Certolizumab pegol lacks the Fc region required for neonatal Fc receptor–mediated placental transfer, so it does not appreciably cross the placenta and is preferred when anti-TNF therapy must continue into the third trimester.

  • Option A: Option A is incorrect because infliximab is a full IgG1 antibody that crosses the placenta in the third trimester regardless of infusion timing.
  • Option B: Option B is incorrect because adalimumab, although fully human, is a complete IgG1 antibody that does transfer across the placenta.
  • Option C: Option C is incorrect because golimumab is also a full IgG1 antibody and its dosing interval does not prevent transfer.
  • Option D: Option D is incorrect because JAK inhibitors are not preferred in pregnancy and carry their own reproductive concerns; oral administration does not protect the fetus.

22. A 58-year-old patient with ulcerative colitis, hypertension, and a prior myocardial infarction asks specifically about an oral agent after inadequate response to a TNF inhibitor. Applying the black box warning principles established earlier in this set, how should a Janus kinase (JAK) inhibitor be approached in this patient?

  • A) With caution; this patient is aged 50 or older with cardiovascular risk factors, the population in which the black box warning identifies the greatest risk of major adverse cardiovascular events, so the decision requires careful risk-benefit assessment and acknowledgment that he falls into the higher-risk group even though prior TNF inhibitor failure makes a JAK inhibitor a candidate option
  • B) Without any reservation, because oral agents are uniformly safer than biologics
  • C) As absolutely contraindicated in all patients who have ever had hypertension
  • D) As first-line therapy ahead of any biologic, because of the convenience of oral dosing
  • E) Only if combined with an anti-TNF agent to offset cardiovascular risk

ANSWER: A

Rationale:

This patient is aged 50 or older with established cardiovascular risk factors and prior myocardial infarction, placing him squarely in the population for whom the black box warning identifies the greatest risk of major adverse cardiovascular events, venous thromboembolism, and malignancy. Prior TNF inhibitor failure does make a JAK inhibitor a candidate, but the decision demands careful risk-benefit assessment and explicit acknowledgment of his elevated risk.

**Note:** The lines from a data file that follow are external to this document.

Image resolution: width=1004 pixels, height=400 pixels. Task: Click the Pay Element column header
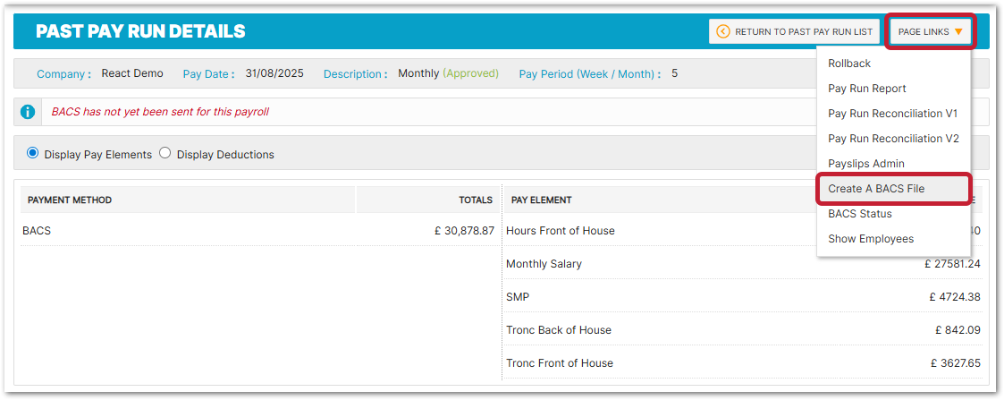pyautogui.click(x=541, y=200)
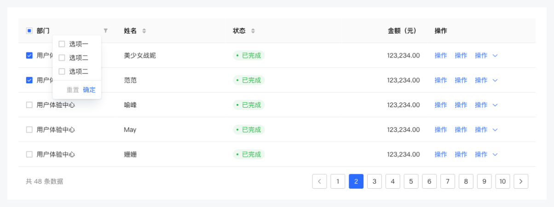Click the filter icon in 部门 header
The height and width of the screenshot is (207, 554).
click(x=105, y=31)
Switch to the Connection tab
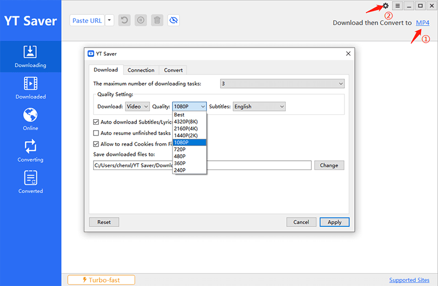Image resolution: width=438 pixels, height=286 pixels. pyautogui.click(x=141, y=70)
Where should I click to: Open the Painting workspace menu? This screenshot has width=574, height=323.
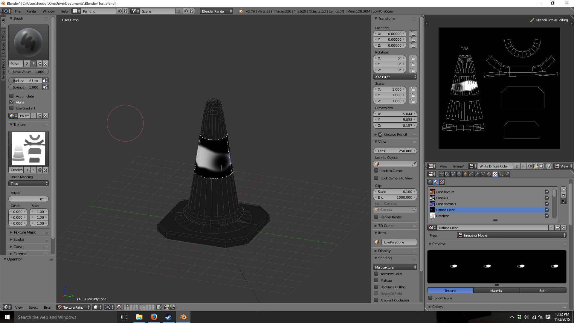pyautogui.click(x=100, y=11)
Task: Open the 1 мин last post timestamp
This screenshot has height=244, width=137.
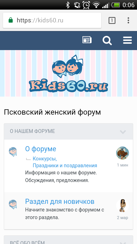Action: coord(123,165)
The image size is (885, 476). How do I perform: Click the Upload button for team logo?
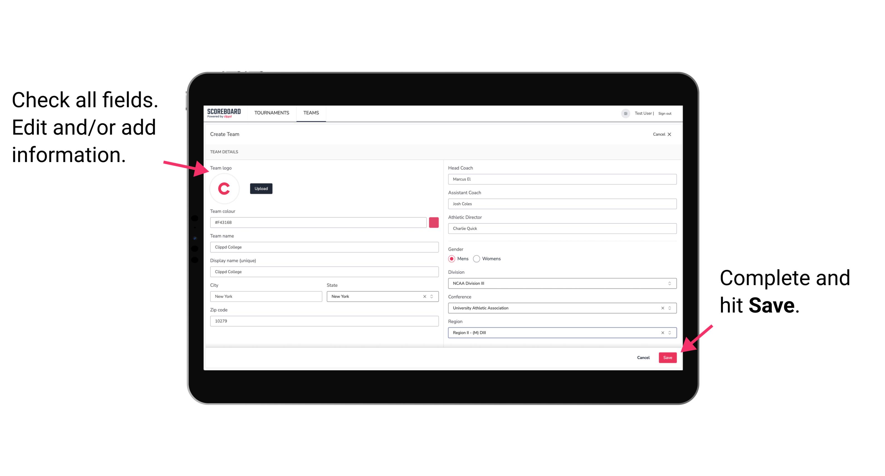(261, 188)
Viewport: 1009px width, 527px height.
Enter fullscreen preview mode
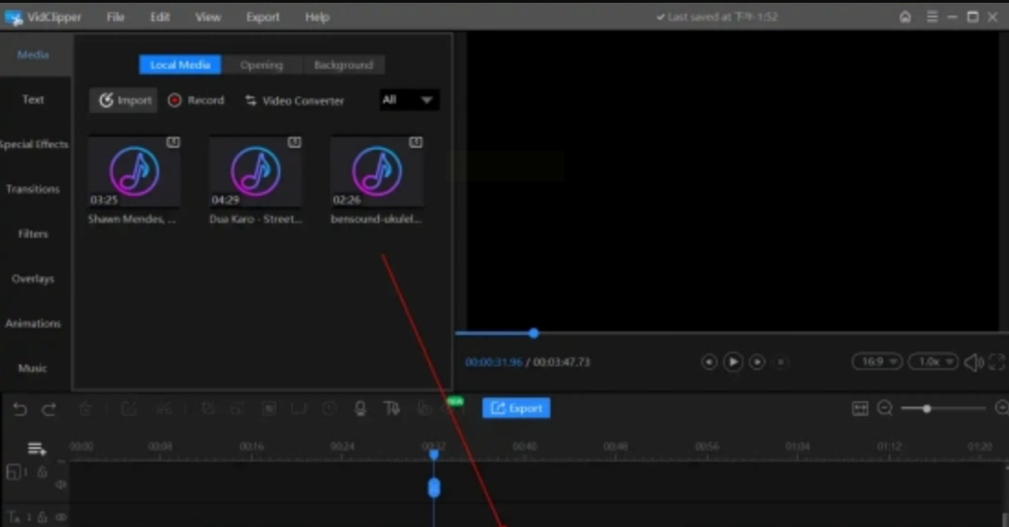(999, 363)
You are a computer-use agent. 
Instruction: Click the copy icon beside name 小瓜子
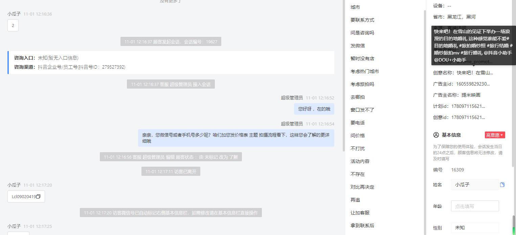coord(502,185)
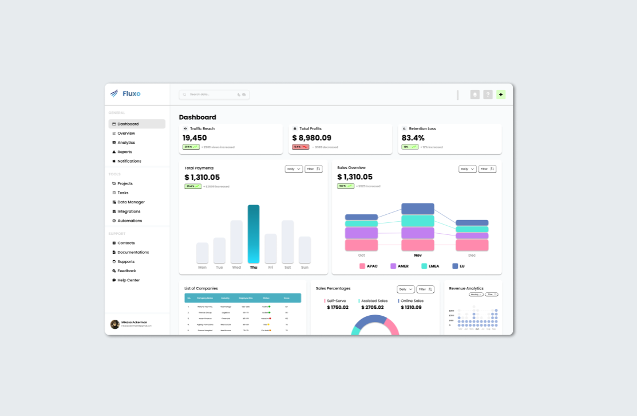Open the Automations section
The width and height of the screenshot is (637, 416).
129,221
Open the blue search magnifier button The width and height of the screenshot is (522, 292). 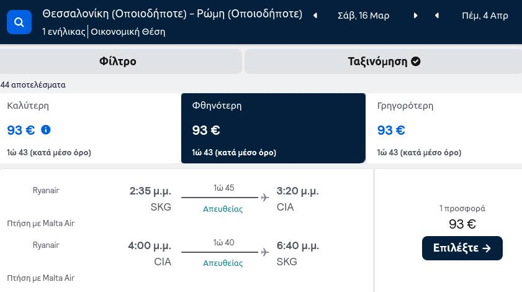coord(19,22)
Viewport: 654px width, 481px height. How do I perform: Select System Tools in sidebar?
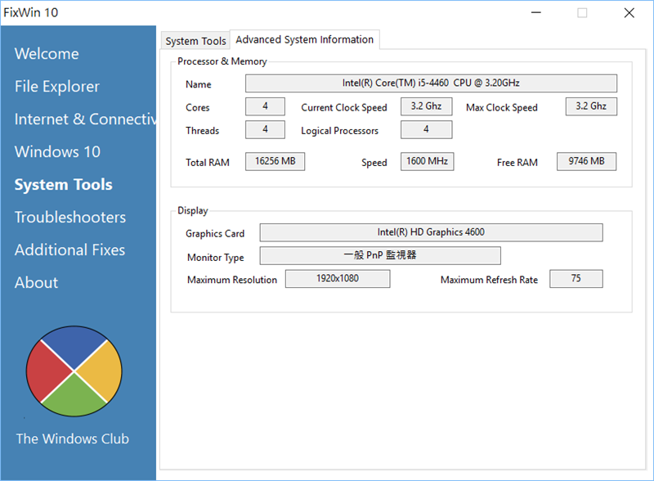tap(63, 185)
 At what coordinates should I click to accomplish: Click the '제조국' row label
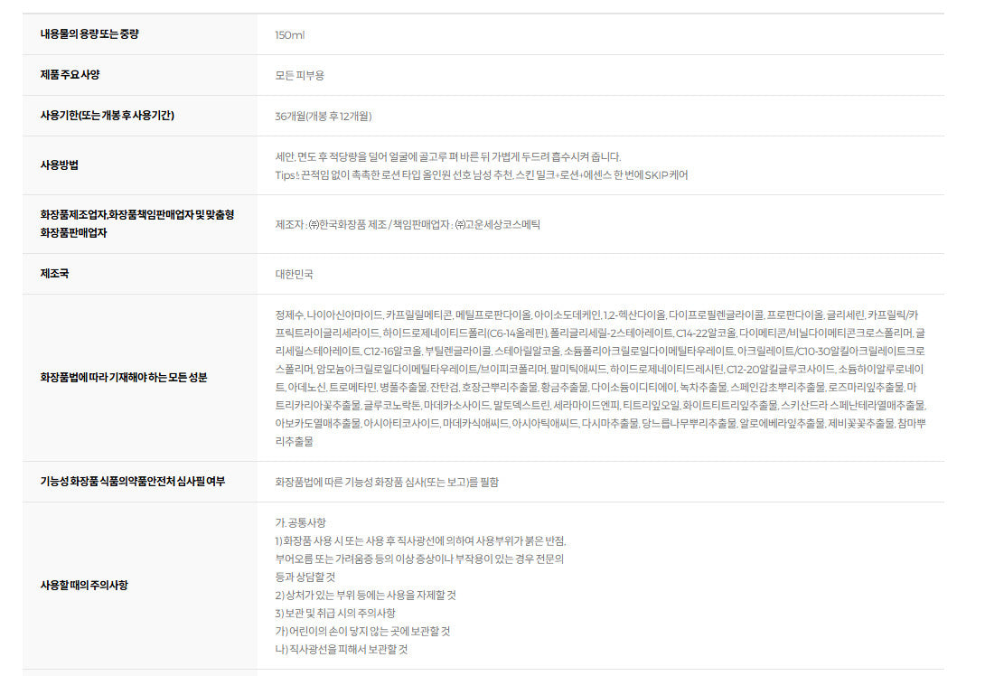[54, 273]
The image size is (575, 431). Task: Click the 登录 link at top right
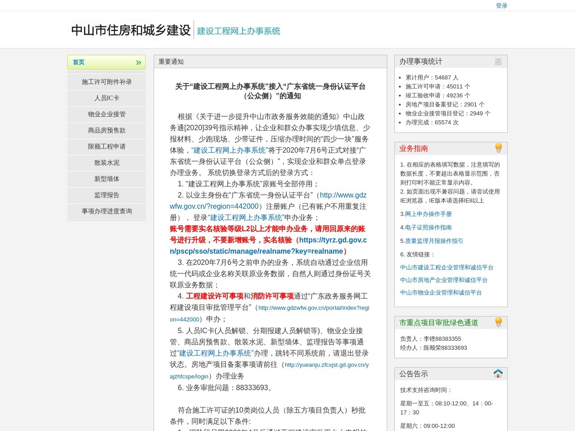(502, 5)
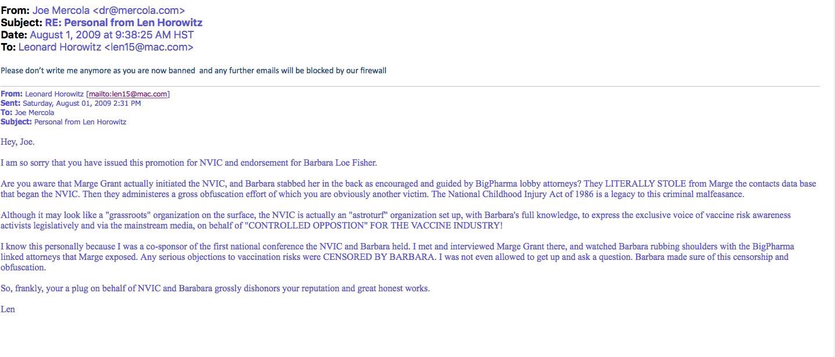Click quoted subject "Personal from Len Horowitz"
This screenshot has height=357, width=835.
pyautogui.click(x=80, y=122)
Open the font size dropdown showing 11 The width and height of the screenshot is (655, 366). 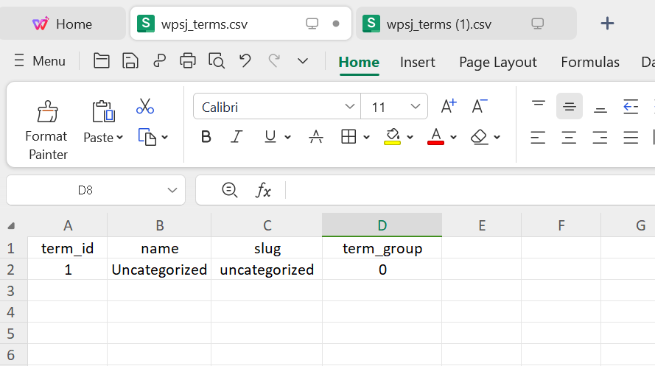pyautogui.click(x=416, y=108)
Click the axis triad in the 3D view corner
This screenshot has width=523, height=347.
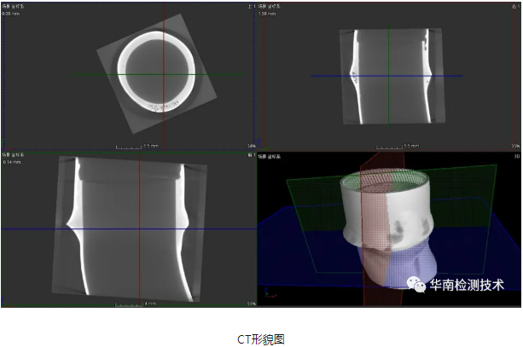point(271,295)
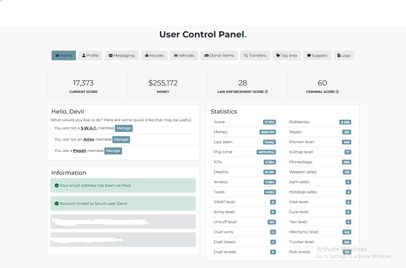This screenshot has height=268, width=406.
Task: Open the Logs tab
Action: click(344, 55)
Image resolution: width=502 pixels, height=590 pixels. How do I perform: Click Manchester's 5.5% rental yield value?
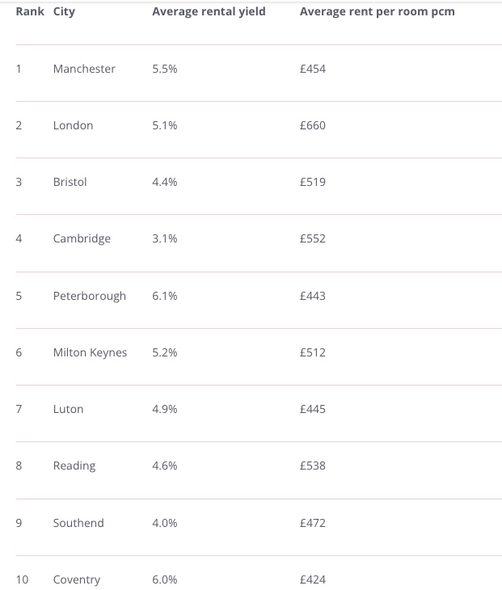pos(164,69)
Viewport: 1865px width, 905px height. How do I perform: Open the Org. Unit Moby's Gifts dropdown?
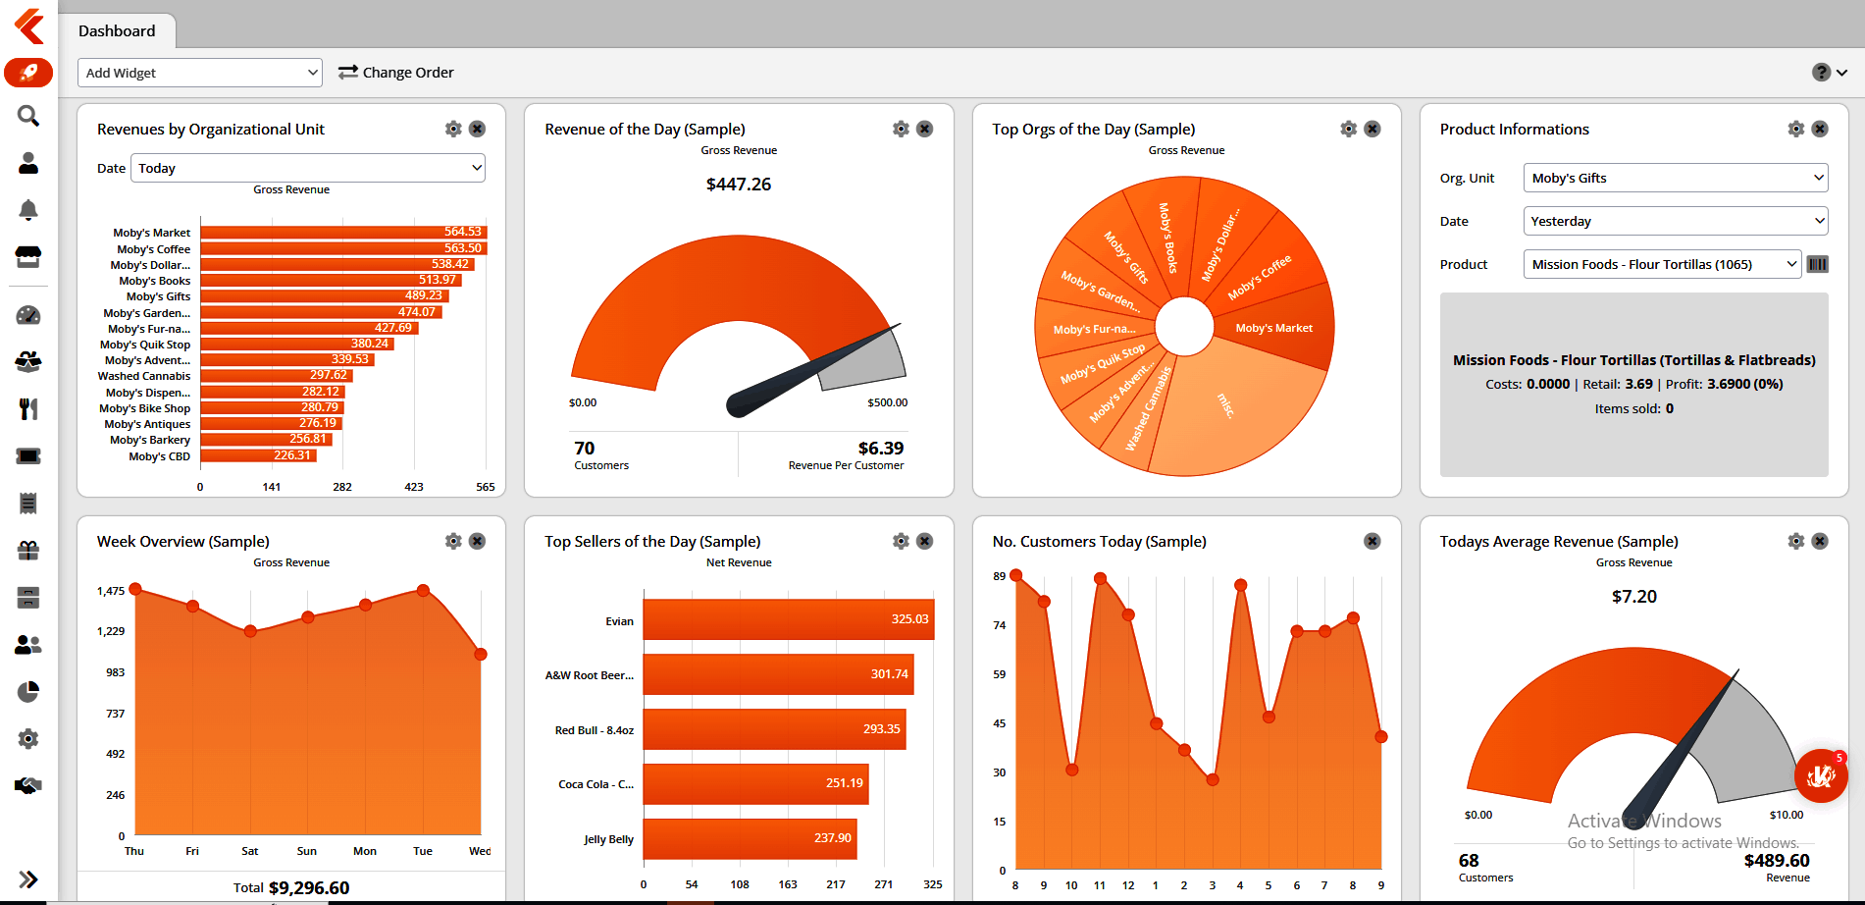pos(1676,178)
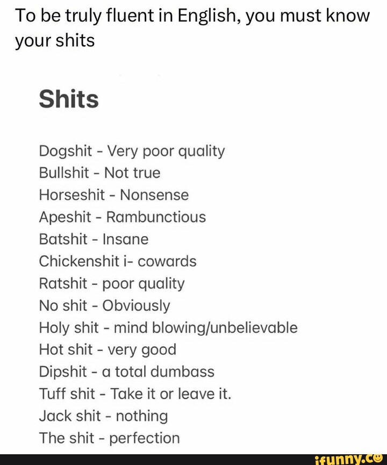This screenshot has width=387, height=465.
Task: Select the "Batshit - Insane" line
Action: tap(94, 239)
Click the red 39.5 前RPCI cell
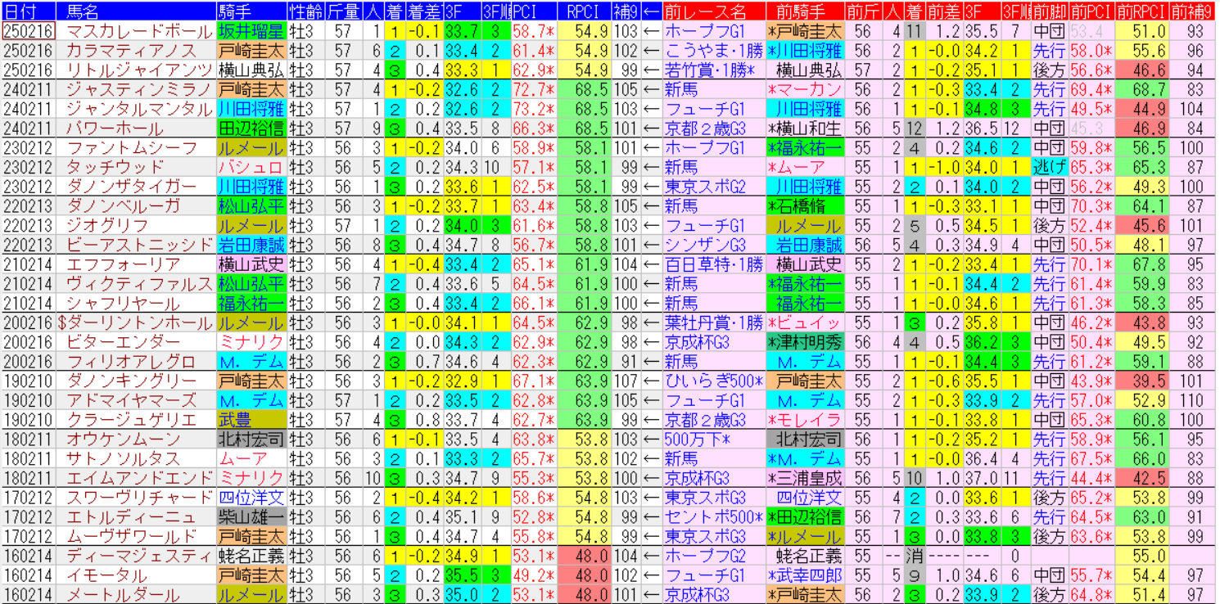Viewport: 1220px width, 604px height. 1139,381
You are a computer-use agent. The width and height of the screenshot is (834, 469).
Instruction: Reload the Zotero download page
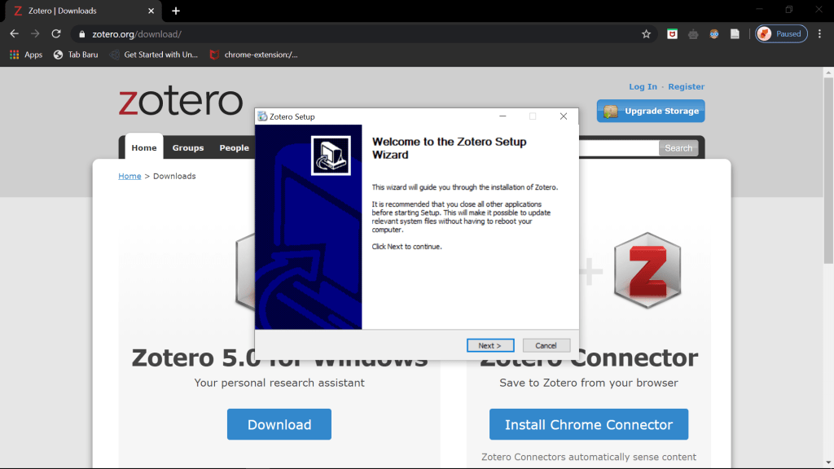56,34
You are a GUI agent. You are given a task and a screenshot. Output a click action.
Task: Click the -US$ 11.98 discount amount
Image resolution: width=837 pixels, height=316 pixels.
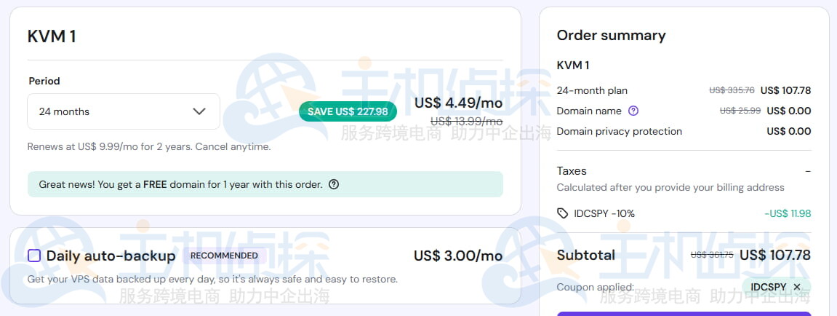(788, 213)
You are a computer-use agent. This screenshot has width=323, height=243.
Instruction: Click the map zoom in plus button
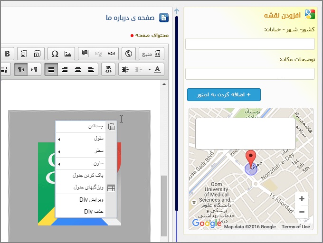click(x=302, y=198)
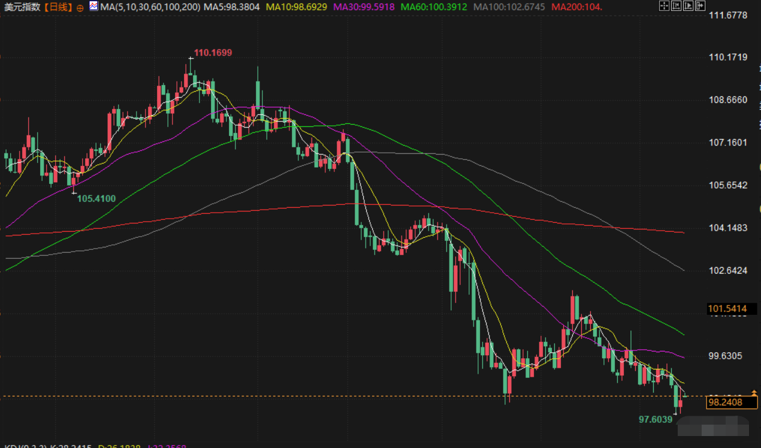The height and width of the screenshot is (448, 761).
Task: Select the magenta MA30:99.5918 legend label
Action: point(364,7)
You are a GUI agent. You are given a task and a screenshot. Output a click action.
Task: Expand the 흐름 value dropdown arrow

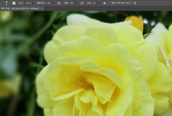(77, 3)
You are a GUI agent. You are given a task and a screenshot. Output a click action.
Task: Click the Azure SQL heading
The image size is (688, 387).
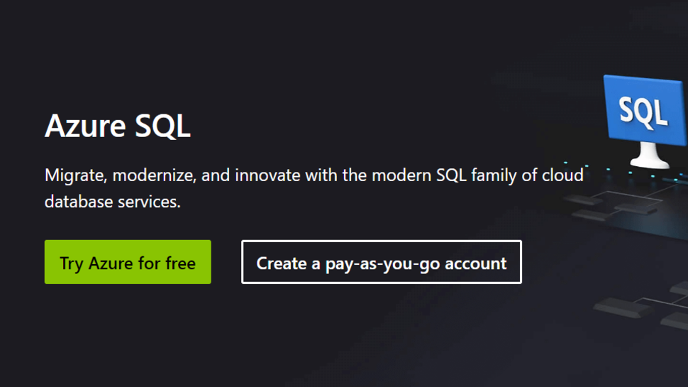click(x=118, y=126)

  • Option B: Option B is incorrect because oral agents are not uniformly safer; the warning exists precisely because of elevated risk in this group.
  • Option C: Option C overstates the warning into an absolute contraindication, which it is not.
  • Option D: Option D incorrectly recommends JAK inhibitors as first-line ahead of biologics, which contradicts the warning's directive to reserve them for use after inadequate response to TNF inhibitors.
  • Option E: Option E incorrectly recommends combining a JAK inhibitor with an anti-TNF agent, which compounds immunosuppression and does not offset cardiovascular risk.